Hamburg. FFF unterstützt Initiative „Zukunftsentscheid“. Sprecherin Rittmann erklärt Gründe und warum sie von Greta Thunberg enttäuscht ist.

Einst brachten sie ihren Protest vor allem auf die Straße, jetzt gehen die Klimaschützer von Fridays for Future in Hamburg ganz neue Wege: Mit einer Volksinitiative wollen sie konkret auf die Klimapolitik des rot-grünen Senats in der Hansestadt Einfluss nehmen. Parallel zur Bundestagswahl im Jahr 2025 könnten die Hamburgerinnen und Hamburger aufgefordert sein, in einem Volksentscheid über den richtigen Klimaschutz abzustimmen.

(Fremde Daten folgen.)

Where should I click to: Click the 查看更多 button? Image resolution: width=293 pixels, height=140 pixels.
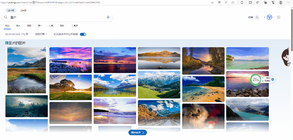click(x=137, y=133)
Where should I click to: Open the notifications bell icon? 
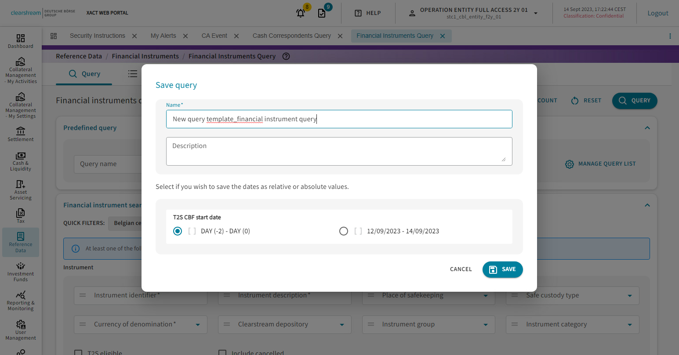click(301, 13)
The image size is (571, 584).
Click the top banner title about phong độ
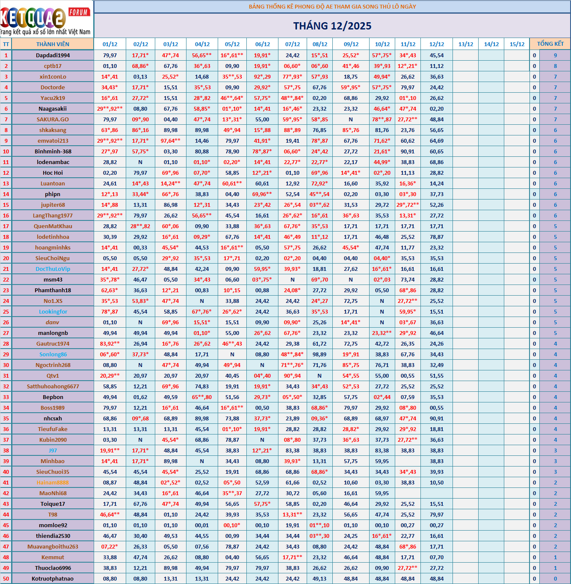pyautogui.click(x=332, y=6)
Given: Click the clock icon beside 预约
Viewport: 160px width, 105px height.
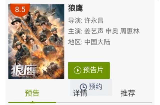Looking at the screenshot, I should point(83,87).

Als Reaktion auf die geplante Novellierung des Hamburger Klimaschutzgesetzes werden ab Januar 2024 in Hamburg Unterschriften für die Volksinitiative namens „Zukunftsentscheid“ gesammelt, wie Annika Rittmann, Sprecherin von Fridays for Future (FFF) Hamburg, dem Abendblatt berichtete. Gemeinsam mit einem breiten Bündnis will Fridays for Future damit den Senat auf einen sozial gerechten, wissenschaftsbasierten und wirtschaftlich ausgewogenen Klimaschutz in Hamburg verpflichten und der Hamburger Klimapolitik einen verlässlichen Rahmen geben. Kernpunkte des Vorschlags sind die gesetzlich verpflichtende Sozialverträglichkeit von Klimaschutzmaßnahmen sowie ein jährliches Maximalbudget für CO₂-Emissionen bis zur Klimaneutralität 2040.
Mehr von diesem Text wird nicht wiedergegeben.